-- Data section follows --

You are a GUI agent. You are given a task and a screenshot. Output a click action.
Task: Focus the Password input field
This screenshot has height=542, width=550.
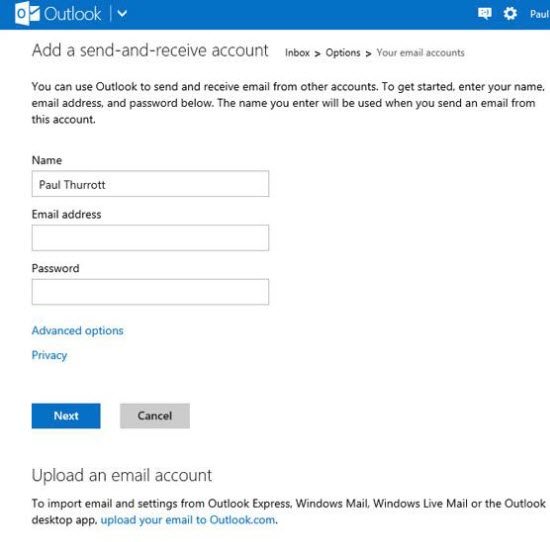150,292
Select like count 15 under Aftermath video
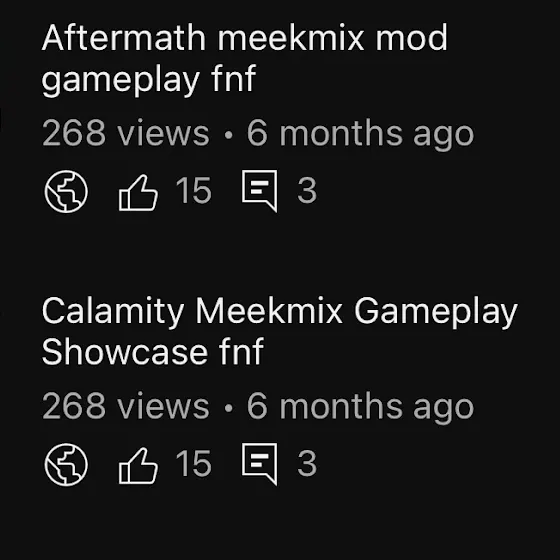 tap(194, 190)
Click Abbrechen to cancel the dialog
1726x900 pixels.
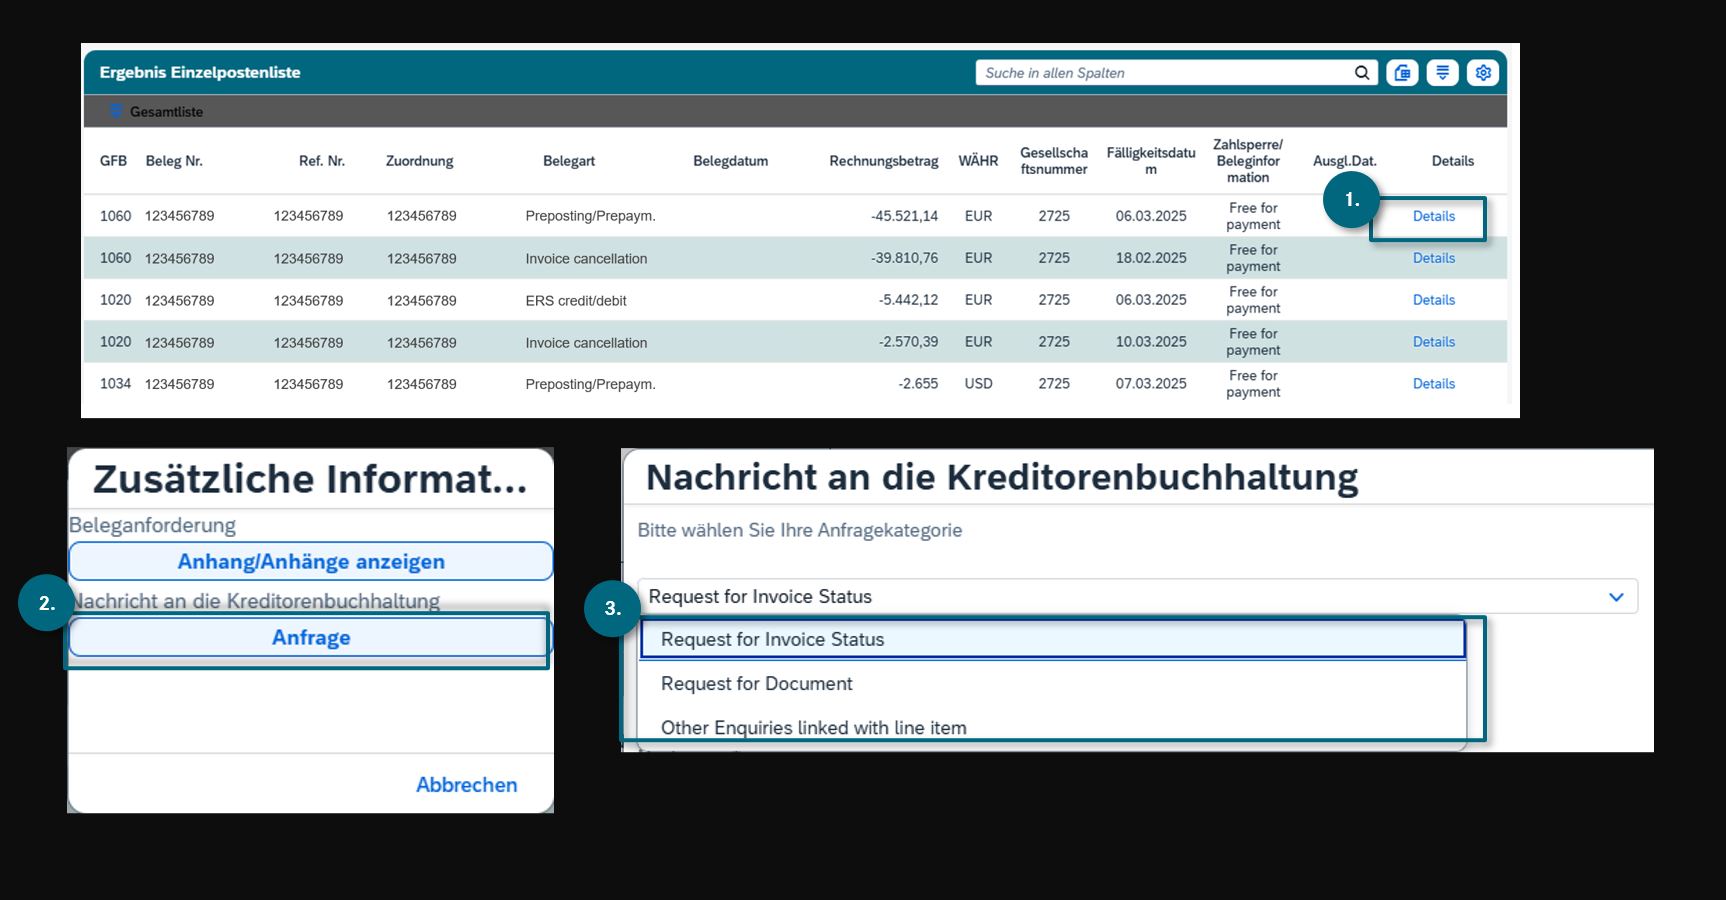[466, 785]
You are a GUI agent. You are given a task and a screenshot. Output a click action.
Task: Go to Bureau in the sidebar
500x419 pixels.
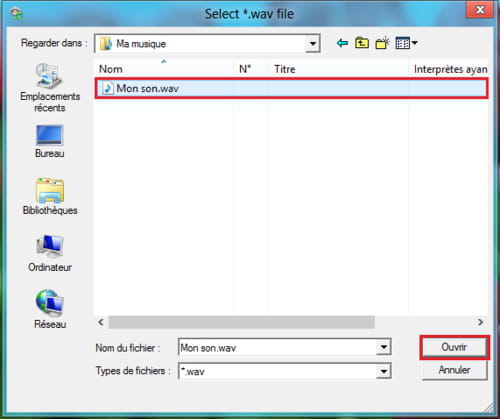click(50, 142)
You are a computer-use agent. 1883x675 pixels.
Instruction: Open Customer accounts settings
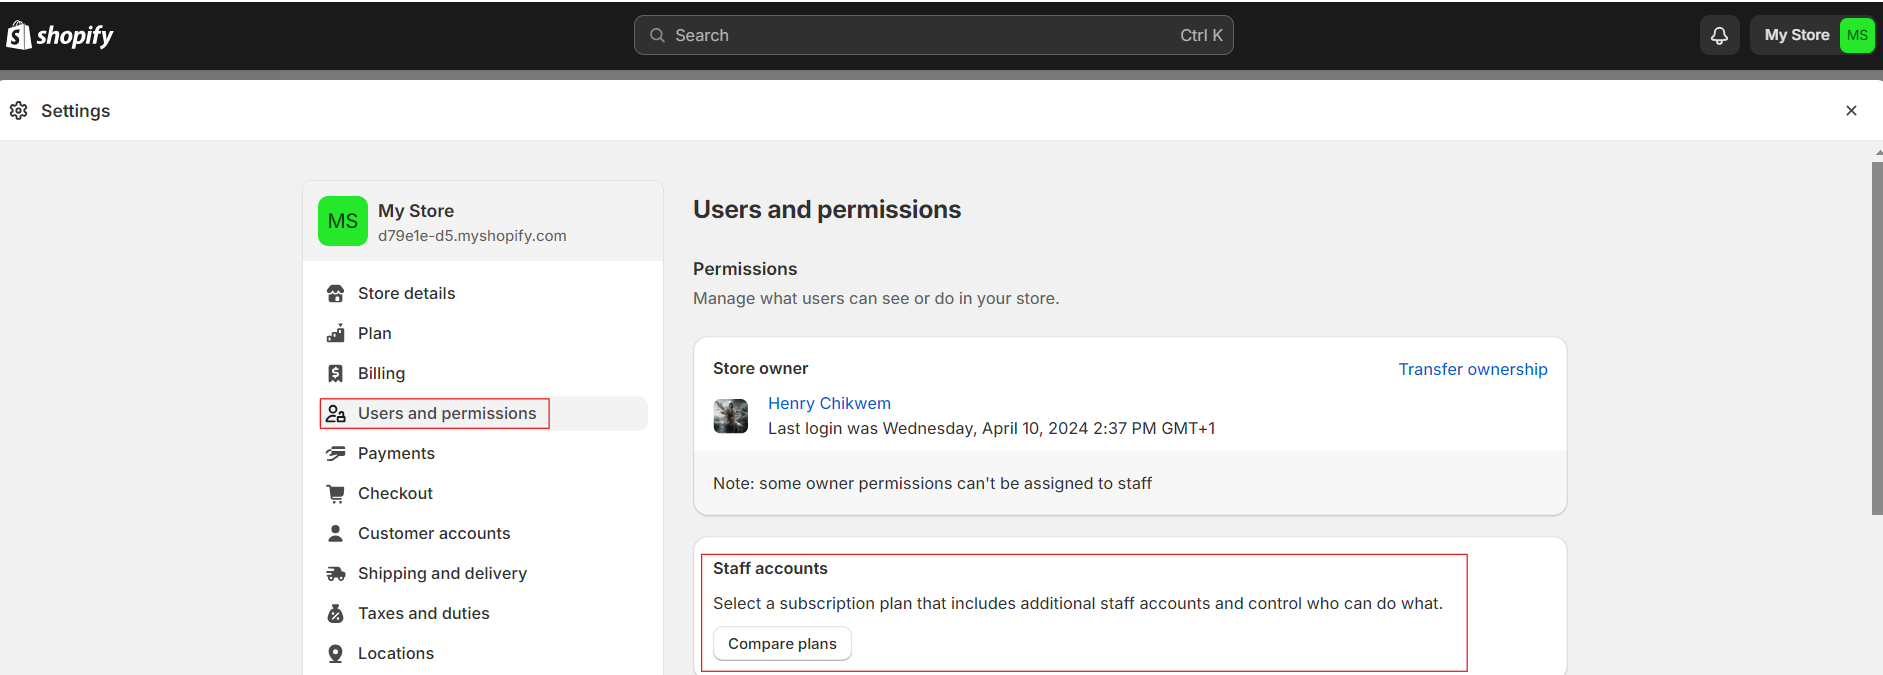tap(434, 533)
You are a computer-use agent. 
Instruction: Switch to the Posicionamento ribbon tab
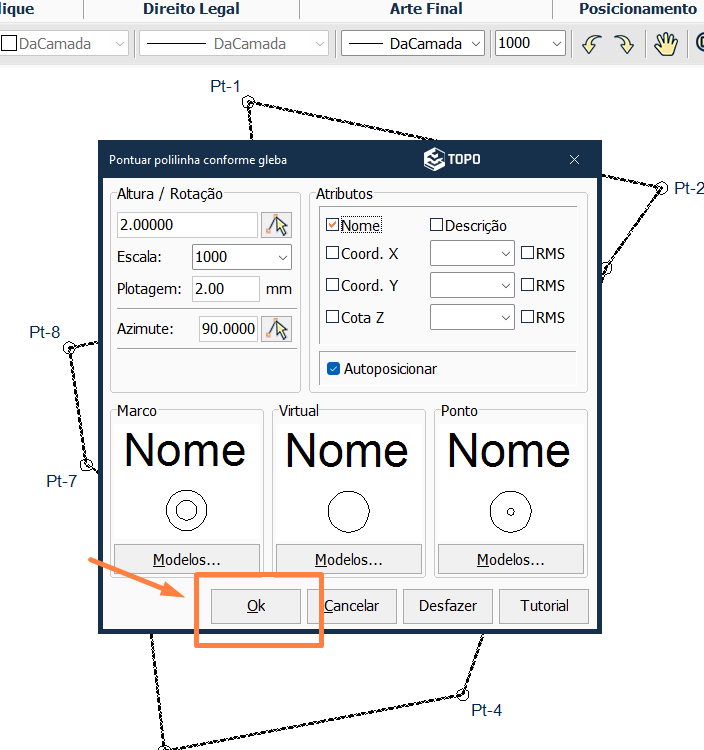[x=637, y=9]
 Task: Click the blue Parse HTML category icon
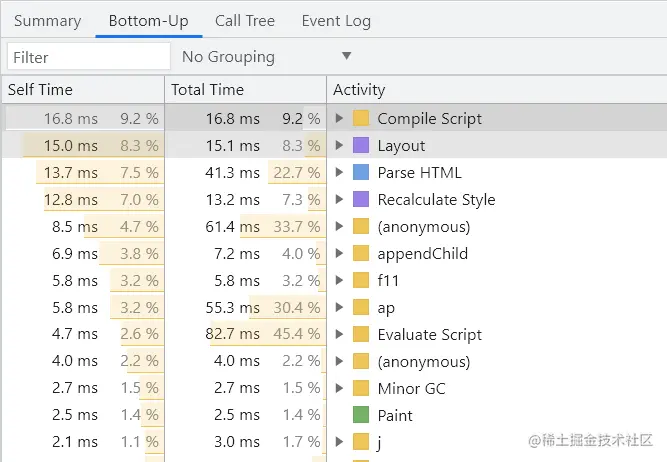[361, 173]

-- Data section concluded --

What to do | Go through the listing and restate each line word for word, leaving out the pictures.

Your response |
You are a GUI agent. You are given a task and a screenshot. Output a click action.
Task: Focus the Password input field
This screenshot has height=542, width=550.
150,292
Select like count 15 under Aftermath video
 tap(194, 190)
Click Abbrechen to cancel the dialog
1726x900 pixels.
[466, 785]
You are a GUI agent. You are given a task and a screenshot. Output a click action.
Task: Go to Bureau in the sidebar
500x419 pixels.
click(50, 142)
You are a computer-use agent. 1883x675 pixels.
Instruction: Open Customer accounts settings
tap(434, 533)
You are a computer-use agent. 
Instruction: Switch to the Posicionamento ribbon tab
[x=637, y=9]
 Task: Click the blue Parse HTML category icon
[361, 173]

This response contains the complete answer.